Multi-chip solutions combining an LED controller with discrete power MOSFETs require BUM counts and even higher-pin-count packaging. Having nearly triple the pin count of fully integrated LED drivers, a sixteen channel solution can require 33 to 49 components and a 72 pin package as large as 14 mm×14 mm. Moreover, discrete MOSFETs offer no thermal sensing or protection against overheating. With only one feedback signal, these LED drivers cannot power two or more LED power supplies without including additional interface ICs, adding cost and complexity.
Similarly, expanding the use of these existing LED driver and interface ICs to RGB backlighting requires even a higher BUM count, including three large high-pin count packages and all the associated discrete MOSFETs.

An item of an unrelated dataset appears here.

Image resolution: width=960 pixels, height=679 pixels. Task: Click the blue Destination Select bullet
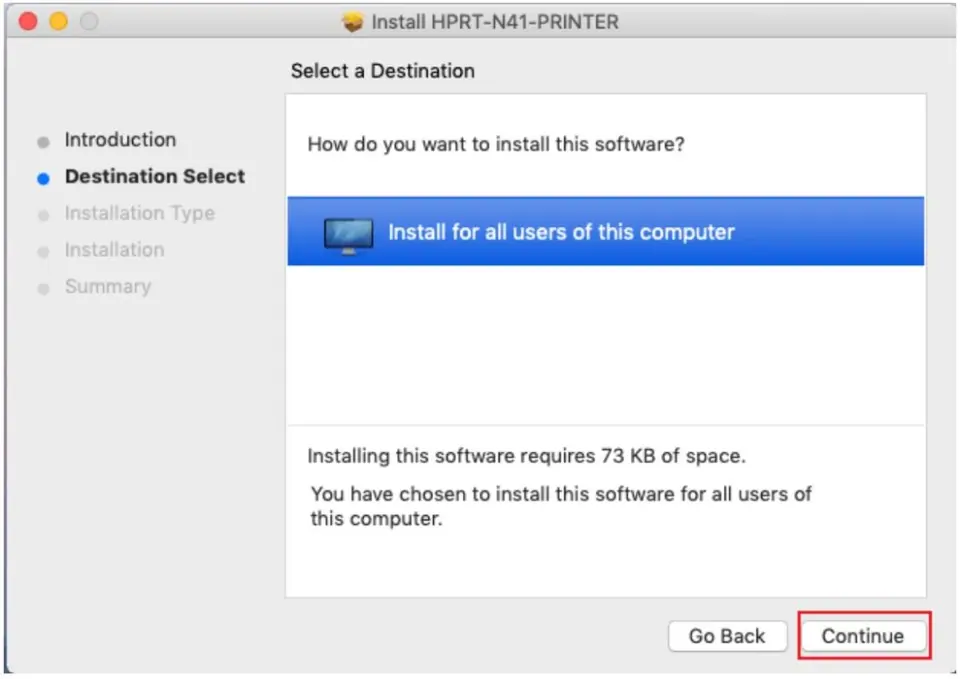pyautogui.click(x=43, y=179)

What is needed for a cost effective and reliable backlight system for TV's with local dimming is a new semiconductor chip set that eliminates discrete MOSFETs provides a low overall package cost, minimizes the concentration of heat within any component, facilitates over-temperature detection and thermal protection, protects low voltage components from high voltages and against shorted LEDs, flexibly scales to accommodate different size displays, and maintains precise control of LED current and brightness.
Ideally, a flexible solution would be scalable to accommodate a varying number of channels, feedback signals, power supplies, and display panels of different sizes without requiring custom integrated circuits.